Tâche | Reprenez le texte sur la chimie moderne et son obsession du contrôle, puis poursuivez-le à partir de sa dernière phrase.

Extrait à lire |
::::::::::

Même un coup d’œil négligent à la chimie moderne nous la montre obnubilée par la confection de nouvelles molécules, sous un admirable degré de contrôle. Les préparateurs sont humains, il est vrai, et ils ont donc tendance à exagérer leur mérite après coup, même lorsque la création était de fait fortuite. Et pourtant, cette obsession du contrôle paraît incroyablement macho, parfois comiquement, dans une science où les femmes se rapprochent de la parité.
Mais ceci n’est que sarcasme de ma part, au passage, alors que j’admire profondément cette étonnante réussite : des hommes et des femmes, qui sont chimistes, ont appris comment monter des structures incroyablement complexes, avec un degré de contrôle fabuleux.

::::::::::

Informations fournies |
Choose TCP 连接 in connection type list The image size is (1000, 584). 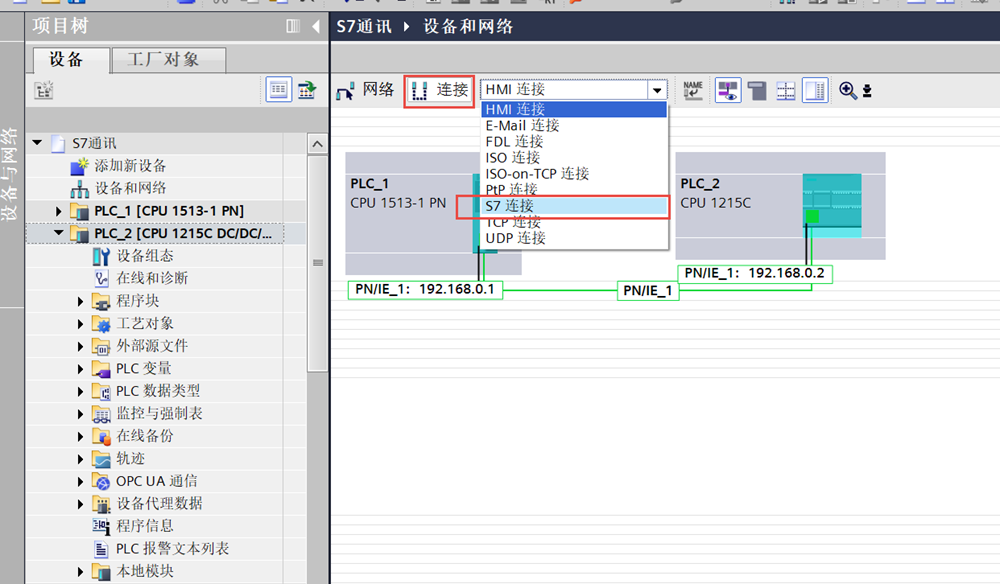coord(515,222)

::::::::::

Réponse à la tâche |
Cette obsession du contrôle tout au long de l’effort créateur est d’autant plus essentielle qu’il s’agit d’un univers où une différence aussi minime qu’entre une main gauche et une main droite peut régir l’efficacité pharmacologique ou la toxicité. Un catalyseur permettant un gain de 10 % dans l’efficacité d’un procédé peut ruiner les concurrents. Des matériaux aux surfaces contrôlées de manière exquise donnent forme à la révolution informatique. Et les organismes génétiquement modifiés (ils font partie aussi de la chimie), conférant une résistance d’un plant à un parasite ou à une maladie, ont transformé l’agriculture.
Oui, nous copions la nature et ses ingénieux schémas d’auto-assemblage et de stratégie évolutive. Oui, nous accédons à des propriétés bâties ingénieusement, bien au-delà de ce que la nature nous offre. Nous autres, maîtres de l’évolution culturelle, faisons du neuf.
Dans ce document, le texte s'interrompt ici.